Он шел уже около часа, как вдруг в кустах что-то затрещало. Федя остановился. Может, медведь заблудился в лесу или волк забежал от оленьих табунов, которые скоро начнут возвращаться? Мальчик непроизвольно стиснул в руке нож и, прислушиваясь, замер.
– Эге-гей! – вдруг раздалось издали. – Э-эй!..
– Папа! – вскрикнул Федя и кинулся навстречу отцу, а через несколько минут вел его к своей находке.
Отец, увидав бивень мамонта, вытаращил глаза.
– Вот это да! И вроде целый! Ну, брат! – Он не находил слов для похвалы сыну, а тот только улыбался. – Что же ты с ним будешь делать? Куда денешь?
– Если трухлявый – отдам в школьный музей. Хорошо?
– А если нет? – Отец прищурился.
– Может, у него внутри гнилье…
– А если нет? – Отец почему-то засмеялся.
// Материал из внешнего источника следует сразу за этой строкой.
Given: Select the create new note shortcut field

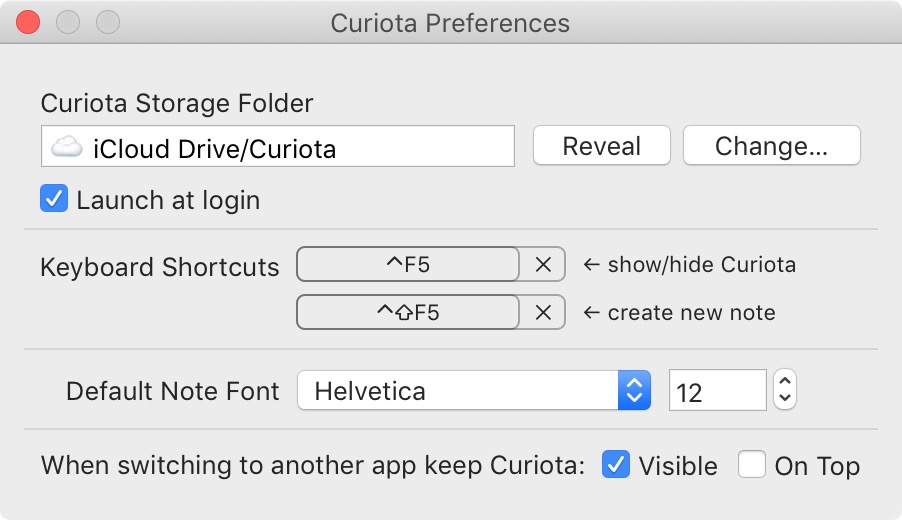Looking at the screenshot, I should click(408, 312).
Федя помолчал, потом вздохнул и сказал:
– В школе нет мамонтового бивня…
Отец шел, задумавшись.
– А я тоже учился в этой школе, – наконец проговорил он. – Ее открыли в тысяча девятьсот семнадцатом году. Революция открыла. А в двадцать седьмом, когда я пошел в первый класс, праздновали ее десятилетний юбилей. И Советской власти тогда десятилетие праздновали.
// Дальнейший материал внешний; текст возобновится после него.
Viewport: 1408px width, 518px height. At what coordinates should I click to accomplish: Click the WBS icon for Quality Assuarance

– Вот мы и подарим нашей школе бивень! – восторженно проговорил Федя.
Но отец промолчал.
Придя домой, он сразу же взял ножовку и стал отпиливать толстый край бивня, расколотый трещинами.
– Сталь! Просто сталь! – кидал он, потея, а Федя замер, следя за пилкой, и лицо у него почему-то стало грустное.
Наконец ножовка лязгнула, растрескавшийся кусок упал на землю, и отпиленный торец засиял тем неповторимо нежным блеском, которым славится только слоновая кость.
– Ну! – воскликнул отец, обдувая торец и гладя его ладонью. – Цел! Вот она – драгоценная слоновая косточка! – А потом лукаво глянул на невеселого Федю: – Ну, так что ты с ним будешь делать?
– Как вы с мамой скажете, так и сделаю… опустив голову, тихо проговорил мальчик.
– Это почему же? Ты решай. Он твой!
– А я же ваш… – Федя потупился.
Отец с минуту молчал, глядя на грустное лицо сына.
– А школа? Тоже ведь наша? А?
Федя сперва не сообразил, куда клонит отец, а потом глаза его так засверкали, словно он нашел еще один бивень. Ему хотелось сказать, что его папа самый лучший на свете, но такие слова легче произносить мысленно, и он молчал.
– И на этикетке напишем, – отец засмеялся, – «От Феди из Федора».
– Нет, – счастливым голосом проговорил Федя, – напишем: «От Федора и его папы из Федора».